-- begin Supplied entries --

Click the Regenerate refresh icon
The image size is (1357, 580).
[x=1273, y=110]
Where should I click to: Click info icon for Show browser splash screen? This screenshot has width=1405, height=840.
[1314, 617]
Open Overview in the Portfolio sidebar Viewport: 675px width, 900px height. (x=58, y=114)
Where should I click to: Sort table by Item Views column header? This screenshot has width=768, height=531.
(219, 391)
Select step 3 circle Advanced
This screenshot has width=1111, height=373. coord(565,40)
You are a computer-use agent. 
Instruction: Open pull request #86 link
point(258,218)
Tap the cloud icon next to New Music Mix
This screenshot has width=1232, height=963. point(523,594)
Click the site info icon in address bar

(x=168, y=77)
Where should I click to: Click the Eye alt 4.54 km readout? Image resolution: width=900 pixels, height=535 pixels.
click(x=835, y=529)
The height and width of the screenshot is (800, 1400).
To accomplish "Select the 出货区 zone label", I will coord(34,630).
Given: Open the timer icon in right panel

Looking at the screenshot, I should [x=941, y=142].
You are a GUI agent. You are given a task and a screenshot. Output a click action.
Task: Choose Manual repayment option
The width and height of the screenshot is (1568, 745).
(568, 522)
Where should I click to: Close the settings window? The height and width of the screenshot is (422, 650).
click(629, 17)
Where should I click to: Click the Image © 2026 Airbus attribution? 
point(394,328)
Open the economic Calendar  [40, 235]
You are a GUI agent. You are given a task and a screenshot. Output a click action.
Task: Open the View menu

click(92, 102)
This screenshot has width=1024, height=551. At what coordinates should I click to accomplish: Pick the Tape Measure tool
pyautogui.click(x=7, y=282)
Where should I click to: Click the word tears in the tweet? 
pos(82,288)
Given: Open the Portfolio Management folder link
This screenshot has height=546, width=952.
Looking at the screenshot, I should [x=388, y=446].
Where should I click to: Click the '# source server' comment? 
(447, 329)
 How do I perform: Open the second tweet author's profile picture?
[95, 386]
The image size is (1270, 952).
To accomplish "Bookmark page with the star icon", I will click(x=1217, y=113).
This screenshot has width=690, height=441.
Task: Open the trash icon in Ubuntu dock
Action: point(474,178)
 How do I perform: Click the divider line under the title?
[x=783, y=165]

-- end Supplied entries --

◆ To do
Select every line of the data above that contains the string "icon", matching case exactly.

◆ Expected answer
Click the Regenerate refresh icon
Where should I click to: Click info icon for Show browser splash screen? This screenshot has width=1405, height=840.
Tap the cloud icon next to New Music Mix
Click the site info icon in address bar
Given: Open the timer icon in right panel
To accomplish "Bookmark page with the star icon", I will click(x=1217, y=113).
Task: Open the trash icon in Ubuntu dock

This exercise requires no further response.